— PROBLEM TO WORK ON —
Once the line containing "Zustellung und Selbstabholung (36, 2362)" is found in the records below, return it and each following line exactly, up to and including the line containing "Cookie-Einstellungen ändern (33, 2467)", and nothing else.

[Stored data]
*-*-*

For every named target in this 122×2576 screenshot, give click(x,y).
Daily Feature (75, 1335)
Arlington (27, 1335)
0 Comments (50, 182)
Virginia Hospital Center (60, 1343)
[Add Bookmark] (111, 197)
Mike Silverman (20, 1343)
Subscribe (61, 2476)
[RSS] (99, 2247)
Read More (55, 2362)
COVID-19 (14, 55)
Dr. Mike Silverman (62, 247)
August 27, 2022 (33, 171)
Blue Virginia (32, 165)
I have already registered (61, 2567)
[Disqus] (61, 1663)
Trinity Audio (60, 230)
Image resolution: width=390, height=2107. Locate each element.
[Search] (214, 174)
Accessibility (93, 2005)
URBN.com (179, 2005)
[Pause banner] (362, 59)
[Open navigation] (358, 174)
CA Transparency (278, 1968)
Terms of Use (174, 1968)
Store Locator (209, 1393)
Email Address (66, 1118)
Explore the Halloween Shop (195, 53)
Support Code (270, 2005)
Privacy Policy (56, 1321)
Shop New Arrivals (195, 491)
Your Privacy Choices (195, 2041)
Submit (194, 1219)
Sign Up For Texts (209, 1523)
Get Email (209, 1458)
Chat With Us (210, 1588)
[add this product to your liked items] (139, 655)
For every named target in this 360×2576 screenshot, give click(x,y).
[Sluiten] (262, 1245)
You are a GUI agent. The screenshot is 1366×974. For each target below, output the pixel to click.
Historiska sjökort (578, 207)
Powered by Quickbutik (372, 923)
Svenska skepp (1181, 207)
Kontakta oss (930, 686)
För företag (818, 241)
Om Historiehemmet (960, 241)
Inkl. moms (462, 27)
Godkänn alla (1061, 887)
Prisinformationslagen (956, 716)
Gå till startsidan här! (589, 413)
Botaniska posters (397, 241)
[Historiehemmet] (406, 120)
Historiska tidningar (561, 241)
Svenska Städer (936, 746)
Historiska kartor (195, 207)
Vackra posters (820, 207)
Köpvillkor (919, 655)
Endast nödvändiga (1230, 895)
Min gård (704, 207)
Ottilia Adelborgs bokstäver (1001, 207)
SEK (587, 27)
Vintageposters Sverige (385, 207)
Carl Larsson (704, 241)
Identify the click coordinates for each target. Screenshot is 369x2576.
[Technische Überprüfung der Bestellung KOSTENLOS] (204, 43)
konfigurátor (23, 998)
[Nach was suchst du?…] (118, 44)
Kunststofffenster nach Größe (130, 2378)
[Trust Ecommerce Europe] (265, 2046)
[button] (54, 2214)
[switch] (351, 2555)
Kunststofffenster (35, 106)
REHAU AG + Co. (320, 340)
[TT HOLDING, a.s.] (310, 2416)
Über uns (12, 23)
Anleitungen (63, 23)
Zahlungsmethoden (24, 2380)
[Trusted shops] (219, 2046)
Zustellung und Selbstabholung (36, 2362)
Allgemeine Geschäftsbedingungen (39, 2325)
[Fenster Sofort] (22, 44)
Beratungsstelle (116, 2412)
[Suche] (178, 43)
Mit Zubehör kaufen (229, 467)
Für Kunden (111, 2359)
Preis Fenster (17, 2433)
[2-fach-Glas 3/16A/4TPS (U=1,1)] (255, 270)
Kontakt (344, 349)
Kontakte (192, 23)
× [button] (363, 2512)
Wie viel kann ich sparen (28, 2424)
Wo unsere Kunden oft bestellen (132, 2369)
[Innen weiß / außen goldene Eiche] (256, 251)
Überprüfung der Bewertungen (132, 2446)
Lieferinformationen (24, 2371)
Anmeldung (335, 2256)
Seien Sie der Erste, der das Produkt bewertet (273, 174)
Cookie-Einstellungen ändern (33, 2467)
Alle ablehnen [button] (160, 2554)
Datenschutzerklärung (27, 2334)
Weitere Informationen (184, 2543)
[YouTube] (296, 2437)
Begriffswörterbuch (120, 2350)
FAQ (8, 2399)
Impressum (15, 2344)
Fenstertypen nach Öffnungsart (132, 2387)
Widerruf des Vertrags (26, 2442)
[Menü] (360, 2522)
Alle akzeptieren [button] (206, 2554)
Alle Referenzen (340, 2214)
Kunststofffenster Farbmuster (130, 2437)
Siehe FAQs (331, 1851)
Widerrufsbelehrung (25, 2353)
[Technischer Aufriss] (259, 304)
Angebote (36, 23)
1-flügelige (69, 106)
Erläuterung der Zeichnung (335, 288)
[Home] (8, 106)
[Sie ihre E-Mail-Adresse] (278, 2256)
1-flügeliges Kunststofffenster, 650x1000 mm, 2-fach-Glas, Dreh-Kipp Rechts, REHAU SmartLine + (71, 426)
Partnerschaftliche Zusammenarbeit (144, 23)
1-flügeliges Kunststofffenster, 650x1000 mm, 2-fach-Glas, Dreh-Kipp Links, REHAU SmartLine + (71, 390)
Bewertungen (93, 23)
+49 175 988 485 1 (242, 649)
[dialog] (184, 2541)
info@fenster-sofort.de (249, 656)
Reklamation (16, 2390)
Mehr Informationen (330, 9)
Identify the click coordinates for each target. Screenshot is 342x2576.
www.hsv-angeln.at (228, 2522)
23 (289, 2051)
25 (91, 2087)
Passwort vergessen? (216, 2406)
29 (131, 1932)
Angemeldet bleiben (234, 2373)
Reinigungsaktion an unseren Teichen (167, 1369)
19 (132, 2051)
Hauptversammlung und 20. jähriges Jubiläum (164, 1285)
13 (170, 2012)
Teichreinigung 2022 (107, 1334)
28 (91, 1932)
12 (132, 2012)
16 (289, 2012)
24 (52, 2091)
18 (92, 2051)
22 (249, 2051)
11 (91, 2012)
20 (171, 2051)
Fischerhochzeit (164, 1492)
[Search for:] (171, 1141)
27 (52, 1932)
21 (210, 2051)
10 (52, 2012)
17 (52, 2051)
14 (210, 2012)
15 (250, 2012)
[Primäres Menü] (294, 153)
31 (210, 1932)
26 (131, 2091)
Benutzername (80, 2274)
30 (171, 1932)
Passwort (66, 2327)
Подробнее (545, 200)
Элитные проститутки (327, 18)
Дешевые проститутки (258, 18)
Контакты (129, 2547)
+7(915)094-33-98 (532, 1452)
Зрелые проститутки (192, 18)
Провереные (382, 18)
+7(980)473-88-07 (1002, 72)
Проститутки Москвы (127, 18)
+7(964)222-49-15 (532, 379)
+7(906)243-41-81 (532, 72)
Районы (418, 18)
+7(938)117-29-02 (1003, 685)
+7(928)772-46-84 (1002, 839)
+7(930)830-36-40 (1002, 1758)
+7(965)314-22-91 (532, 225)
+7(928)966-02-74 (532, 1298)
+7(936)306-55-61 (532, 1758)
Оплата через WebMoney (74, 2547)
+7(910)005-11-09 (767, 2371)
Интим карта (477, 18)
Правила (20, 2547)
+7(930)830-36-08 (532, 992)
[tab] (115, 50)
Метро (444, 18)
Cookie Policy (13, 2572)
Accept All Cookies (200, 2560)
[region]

*-*-*

— PROBLEM SOLUTION —
Zustellung und Selbstabholung (36, 2362)
Allgemeine Geschäftsbedingungen (39, 2325)
[Fenster Sofort] (22, 44)
Beratungsstelle (116, 2412)
[Suche] (178, 43)
Mit Zubehör kaufen (229, 467)
Für Kunden (111, 2359)
Preis Fenster (17, 2433)
[2-fach-Glas 3/16A/4TPS (U=1,1)] (255, 270)
Kontakt (344, 349)
Kontakte (192, 23)
× [button] (363, 2512)
Wie viel kann ich sparen (28, 2424)
Wo unsere Kunden oft bestellen (132, 2369)
[Innen weiß / außen goldene Eiche] (256, 251)
Überprüfung der Bewertungen (132, 2446)
Lieferinformationen (24, 2371)
Anmeldung (335, 2256)
Seien Sie der Erste, der das Produkt bewertet (273, 174)
Cookie-Einstellungen ändern (33, 2467)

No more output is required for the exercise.